## [입력 기록]

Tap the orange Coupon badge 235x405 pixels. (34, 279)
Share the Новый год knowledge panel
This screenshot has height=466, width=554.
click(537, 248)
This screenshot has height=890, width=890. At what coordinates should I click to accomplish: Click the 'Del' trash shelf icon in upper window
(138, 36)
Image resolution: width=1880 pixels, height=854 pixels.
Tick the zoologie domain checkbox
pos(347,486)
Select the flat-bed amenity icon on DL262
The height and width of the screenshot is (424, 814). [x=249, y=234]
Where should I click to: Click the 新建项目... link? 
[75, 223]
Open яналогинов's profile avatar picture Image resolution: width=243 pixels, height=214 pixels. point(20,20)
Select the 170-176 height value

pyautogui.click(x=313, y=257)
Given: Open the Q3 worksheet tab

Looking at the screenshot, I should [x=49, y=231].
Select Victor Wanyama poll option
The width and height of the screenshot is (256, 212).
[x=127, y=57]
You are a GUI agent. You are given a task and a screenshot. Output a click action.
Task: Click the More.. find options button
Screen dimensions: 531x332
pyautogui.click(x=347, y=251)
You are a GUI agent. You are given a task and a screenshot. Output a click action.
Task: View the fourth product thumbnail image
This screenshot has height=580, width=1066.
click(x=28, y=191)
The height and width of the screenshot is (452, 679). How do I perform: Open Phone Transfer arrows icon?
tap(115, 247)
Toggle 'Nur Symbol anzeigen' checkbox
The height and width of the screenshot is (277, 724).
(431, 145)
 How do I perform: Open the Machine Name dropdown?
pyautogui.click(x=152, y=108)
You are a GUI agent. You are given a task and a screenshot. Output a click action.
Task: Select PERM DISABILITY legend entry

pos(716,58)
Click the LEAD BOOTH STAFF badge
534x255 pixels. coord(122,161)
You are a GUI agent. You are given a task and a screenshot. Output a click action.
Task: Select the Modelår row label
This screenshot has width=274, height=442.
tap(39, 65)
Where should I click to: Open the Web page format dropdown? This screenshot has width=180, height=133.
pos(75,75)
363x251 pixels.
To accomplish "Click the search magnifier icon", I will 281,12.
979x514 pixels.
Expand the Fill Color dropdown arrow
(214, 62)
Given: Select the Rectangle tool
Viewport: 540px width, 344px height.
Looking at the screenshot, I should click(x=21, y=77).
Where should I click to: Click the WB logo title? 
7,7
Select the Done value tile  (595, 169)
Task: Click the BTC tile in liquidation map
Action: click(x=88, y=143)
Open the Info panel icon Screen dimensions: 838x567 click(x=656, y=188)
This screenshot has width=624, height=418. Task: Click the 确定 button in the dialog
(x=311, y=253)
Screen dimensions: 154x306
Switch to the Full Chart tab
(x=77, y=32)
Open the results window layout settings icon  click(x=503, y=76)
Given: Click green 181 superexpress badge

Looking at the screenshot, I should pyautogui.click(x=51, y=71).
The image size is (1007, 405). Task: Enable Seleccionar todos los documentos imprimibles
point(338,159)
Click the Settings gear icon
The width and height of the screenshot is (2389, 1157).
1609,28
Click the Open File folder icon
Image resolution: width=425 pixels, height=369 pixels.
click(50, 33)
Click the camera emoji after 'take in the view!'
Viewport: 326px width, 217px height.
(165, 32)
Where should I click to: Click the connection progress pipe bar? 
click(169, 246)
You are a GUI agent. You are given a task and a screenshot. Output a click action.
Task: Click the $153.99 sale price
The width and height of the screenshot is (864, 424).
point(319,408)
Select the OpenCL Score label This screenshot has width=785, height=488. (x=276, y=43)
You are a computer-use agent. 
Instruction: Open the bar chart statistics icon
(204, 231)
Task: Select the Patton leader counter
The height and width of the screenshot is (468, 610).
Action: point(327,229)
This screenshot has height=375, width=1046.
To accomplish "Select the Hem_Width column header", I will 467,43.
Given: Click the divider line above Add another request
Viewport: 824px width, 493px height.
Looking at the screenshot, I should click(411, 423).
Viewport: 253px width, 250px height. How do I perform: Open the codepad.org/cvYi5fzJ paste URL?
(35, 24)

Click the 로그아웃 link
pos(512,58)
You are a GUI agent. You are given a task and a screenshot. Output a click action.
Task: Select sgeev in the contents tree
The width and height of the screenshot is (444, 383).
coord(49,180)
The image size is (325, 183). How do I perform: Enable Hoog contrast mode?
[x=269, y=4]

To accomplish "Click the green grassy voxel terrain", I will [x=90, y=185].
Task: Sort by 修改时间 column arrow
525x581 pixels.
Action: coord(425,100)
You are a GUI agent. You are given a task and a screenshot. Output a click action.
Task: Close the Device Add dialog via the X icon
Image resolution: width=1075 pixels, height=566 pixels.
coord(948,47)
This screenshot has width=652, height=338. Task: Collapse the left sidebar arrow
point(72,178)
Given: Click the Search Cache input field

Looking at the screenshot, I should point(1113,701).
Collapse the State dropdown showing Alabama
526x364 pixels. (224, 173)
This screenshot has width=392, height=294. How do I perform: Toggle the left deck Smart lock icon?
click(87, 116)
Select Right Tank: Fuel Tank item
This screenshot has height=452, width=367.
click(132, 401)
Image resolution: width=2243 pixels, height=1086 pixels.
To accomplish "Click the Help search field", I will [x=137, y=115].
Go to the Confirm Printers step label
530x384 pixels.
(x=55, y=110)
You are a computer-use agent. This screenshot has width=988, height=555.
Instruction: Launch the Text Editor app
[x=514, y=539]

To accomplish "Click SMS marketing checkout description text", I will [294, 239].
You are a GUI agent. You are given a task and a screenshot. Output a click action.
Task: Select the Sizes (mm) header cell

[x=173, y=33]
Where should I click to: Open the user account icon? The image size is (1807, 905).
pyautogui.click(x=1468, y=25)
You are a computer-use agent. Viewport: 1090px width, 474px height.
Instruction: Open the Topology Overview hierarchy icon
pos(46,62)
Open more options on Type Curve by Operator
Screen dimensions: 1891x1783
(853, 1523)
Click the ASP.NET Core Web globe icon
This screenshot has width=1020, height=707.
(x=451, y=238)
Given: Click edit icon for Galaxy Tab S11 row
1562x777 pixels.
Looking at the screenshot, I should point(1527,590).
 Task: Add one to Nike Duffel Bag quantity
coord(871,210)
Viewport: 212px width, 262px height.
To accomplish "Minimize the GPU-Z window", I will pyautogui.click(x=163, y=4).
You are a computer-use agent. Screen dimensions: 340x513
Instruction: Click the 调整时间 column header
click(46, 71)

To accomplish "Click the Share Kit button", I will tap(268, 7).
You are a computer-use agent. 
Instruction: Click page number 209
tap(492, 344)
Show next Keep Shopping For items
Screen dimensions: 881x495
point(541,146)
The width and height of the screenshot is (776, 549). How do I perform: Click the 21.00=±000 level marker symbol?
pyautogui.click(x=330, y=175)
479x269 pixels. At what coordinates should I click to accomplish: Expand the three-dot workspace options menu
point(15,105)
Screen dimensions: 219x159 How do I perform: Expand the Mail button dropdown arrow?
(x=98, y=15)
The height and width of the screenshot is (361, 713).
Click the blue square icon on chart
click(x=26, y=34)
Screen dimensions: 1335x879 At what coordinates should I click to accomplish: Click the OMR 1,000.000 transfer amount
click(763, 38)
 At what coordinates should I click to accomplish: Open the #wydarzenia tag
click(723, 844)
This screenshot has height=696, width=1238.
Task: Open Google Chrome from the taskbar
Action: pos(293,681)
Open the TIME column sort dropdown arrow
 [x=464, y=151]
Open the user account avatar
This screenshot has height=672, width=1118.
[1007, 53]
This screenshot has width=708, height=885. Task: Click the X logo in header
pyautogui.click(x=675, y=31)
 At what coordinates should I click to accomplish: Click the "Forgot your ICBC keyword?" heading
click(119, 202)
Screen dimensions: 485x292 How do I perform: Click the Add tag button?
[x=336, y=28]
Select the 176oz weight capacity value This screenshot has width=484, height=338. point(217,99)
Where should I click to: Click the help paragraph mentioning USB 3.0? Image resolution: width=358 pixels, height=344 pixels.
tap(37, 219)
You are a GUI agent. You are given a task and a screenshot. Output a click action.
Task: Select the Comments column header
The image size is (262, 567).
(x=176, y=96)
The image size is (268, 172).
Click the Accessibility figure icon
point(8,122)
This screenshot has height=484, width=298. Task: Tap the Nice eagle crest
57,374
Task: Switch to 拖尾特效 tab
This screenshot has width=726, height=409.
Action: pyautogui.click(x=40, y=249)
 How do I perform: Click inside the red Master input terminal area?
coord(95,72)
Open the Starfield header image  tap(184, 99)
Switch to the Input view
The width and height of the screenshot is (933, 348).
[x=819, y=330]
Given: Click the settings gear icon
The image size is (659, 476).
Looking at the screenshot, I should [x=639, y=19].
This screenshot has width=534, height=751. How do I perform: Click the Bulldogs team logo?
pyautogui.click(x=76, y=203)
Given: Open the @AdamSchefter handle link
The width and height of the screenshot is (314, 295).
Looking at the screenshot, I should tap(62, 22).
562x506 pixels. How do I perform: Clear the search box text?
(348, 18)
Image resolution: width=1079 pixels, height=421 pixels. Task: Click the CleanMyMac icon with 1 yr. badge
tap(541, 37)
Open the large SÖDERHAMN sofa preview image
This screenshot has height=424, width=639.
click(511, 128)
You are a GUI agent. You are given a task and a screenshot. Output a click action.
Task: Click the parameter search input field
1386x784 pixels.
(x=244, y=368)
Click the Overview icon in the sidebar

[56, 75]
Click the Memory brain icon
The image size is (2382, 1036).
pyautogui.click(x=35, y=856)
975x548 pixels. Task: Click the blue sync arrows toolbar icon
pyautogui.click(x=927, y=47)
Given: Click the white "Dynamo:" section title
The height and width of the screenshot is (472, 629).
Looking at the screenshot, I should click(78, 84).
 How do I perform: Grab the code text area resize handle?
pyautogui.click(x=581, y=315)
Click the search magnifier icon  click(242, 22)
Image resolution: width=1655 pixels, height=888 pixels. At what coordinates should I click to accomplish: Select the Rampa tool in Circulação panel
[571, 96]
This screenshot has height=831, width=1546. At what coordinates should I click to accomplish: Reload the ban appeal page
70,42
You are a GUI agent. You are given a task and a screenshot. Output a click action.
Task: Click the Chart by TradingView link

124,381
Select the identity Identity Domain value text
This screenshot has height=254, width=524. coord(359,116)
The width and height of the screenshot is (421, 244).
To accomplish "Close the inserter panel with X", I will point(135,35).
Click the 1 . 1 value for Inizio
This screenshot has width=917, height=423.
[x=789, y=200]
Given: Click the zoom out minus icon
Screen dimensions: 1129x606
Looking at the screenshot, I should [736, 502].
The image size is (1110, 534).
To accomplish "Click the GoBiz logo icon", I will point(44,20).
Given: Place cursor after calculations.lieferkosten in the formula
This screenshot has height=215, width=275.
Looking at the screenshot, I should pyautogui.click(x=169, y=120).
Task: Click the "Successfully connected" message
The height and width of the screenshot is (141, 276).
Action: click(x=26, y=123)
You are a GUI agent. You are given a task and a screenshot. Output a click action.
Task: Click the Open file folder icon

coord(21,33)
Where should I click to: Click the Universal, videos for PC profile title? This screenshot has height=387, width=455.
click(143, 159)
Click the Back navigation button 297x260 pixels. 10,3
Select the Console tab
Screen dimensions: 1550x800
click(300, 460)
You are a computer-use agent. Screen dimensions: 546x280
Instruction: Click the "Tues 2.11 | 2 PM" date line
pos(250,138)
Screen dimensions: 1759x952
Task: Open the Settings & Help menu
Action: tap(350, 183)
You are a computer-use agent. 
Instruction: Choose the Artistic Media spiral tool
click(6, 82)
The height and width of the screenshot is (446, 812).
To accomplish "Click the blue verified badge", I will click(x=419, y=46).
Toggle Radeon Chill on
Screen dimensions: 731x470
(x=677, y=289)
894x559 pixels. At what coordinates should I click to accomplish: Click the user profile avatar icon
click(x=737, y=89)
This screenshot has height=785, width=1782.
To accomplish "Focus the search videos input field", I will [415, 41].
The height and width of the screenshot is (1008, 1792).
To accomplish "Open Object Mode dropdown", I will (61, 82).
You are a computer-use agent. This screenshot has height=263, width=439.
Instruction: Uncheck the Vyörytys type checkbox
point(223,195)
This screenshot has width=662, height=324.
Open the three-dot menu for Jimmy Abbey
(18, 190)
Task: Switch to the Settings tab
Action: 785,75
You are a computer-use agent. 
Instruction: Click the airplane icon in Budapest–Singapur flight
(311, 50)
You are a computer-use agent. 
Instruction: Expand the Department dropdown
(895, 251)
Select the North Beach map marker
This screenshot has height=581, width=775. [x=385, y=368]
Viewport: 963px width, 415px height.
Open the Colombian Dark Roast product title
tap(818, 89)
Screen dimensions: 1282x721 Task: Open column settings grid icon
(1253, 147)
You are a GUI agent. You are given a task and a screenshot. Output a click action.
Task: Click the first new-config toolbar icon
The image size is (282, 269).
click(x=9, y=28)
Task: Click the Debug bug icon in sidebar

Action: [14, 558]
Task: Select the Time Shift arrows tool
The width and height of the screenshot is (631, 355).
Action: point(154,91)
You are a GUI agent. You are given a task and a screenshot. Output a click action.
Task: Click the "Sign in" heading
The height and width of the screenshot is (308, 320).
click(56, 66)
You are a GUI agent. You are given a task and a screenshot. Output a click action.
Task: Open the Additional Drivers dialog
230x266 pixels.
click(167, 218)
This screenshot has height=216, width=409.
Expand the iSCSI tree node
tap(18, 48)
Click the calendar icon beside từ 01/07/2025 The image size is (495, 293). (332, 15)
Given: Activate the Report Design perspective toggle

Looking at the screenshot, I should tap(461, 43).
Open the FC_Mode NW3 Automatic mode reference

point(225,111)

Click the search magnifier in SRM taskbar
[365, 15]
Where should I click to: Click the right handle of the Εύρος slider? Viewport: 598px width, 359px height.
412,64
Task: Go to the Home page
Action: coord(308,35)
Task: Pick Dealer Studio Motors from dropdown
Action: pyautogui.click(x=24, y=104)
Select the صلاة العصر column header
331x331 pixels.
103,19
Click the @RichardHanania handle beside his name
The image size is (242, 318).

## [작업 지시]
"Given: Open the @AdamSchefter handle link" 문구가 있는 줄부터 "I will point(44,20)." 문구가 있는 줄까지, 양 끝 줄을 포함한 기록을 한 줄에 문자열 하나씩 대응하는 JSON 목록으로 만드세요. 빈 줄은 제외합니다.

## [작업 결과]
[
  "Given: Open the @AdamSchefter handle link",
  "The width and height of the screenshot is (314, 295).",
  "Looking at the screenshot, I should tap(62, 22).",
  "562x506 pixels. How do I perform: Clear the search box text?",
  "(348, 18)",
  "Image resolution: width=1079 pixels, height=421 pixels. Task: Click the CleanMyMac icon with 1 yr. badge",
  "tap(541, 37)",
  "Open the large SÖDERHAMN sofa preview image",
  "This screenshot has height=424, width=639.",
  "click(511, 128)",
  "You are a GUI agent. You are given a task and a screenshot. Output a click action.",
  "Task: Click the parameter search input field",
  "1386x784 pixels.",
  "(x=244, y=368)",
  "Click the Overview icon in the sidebar",
  "[56, 75]",
  "Click the Memory brain icon",
  "The image size is (2382, 1036).",
  "pyautogui.click(x=35, y=856)",
  "975x548 pixels. Task: Click the blue sync arrows toolbar icon",
  "pyautogui.click(x=927, y=47)",
  "Given: Click the white \"Dynamo:\" section title",
  "The height and width of the screenshot is (472, 629).",
  "Looking at the screenshot, I should click(78, 84).",
  " How do I perform: Grab the code text area resize handle?",
  "pyautogui.click(x=581, y=315)",
  "Click the search magnifier icon  click(242, 22)",
  "Image resolution: width=1655 pixels, height=888 pixels. At what coordinates should I click to accomplish: Select the Rampa tool in Circulação panel",
  "[571, 96]",
  "This screenshot has height=831, width=1546. At what coordinates should I click to accomplish: Reload the ban appeal page",
  "70,42",
  "You are a GUI agent. You are given a task and a screenshot. Output a click action.",
  "Task: Click the Chart by TradingView link",
  "124,381",
  "Select the identity Identity Domain value text",
  "This screenshot has height=254, width=524. coord(359,116)",
  "The width and height of the screenshot is (421, 244).",
  "To accomplish \"Close the inserter panel with X\", I will point(135,35).",
  "Click the 1 . 1 value for Inizio",
  "This screenshot has width=917, height=423.",
  "[x=789, y=200]",
  "Given: Click the zoom out minus icon",
  "Screen dimensions: 1129x606",
  "Looking at the screenshot, I should [736, 502].",
  "The image size is (1110, 534).",
  "To accomplish \"Click the GoBiz logo icon\", I will point(44,20)."
]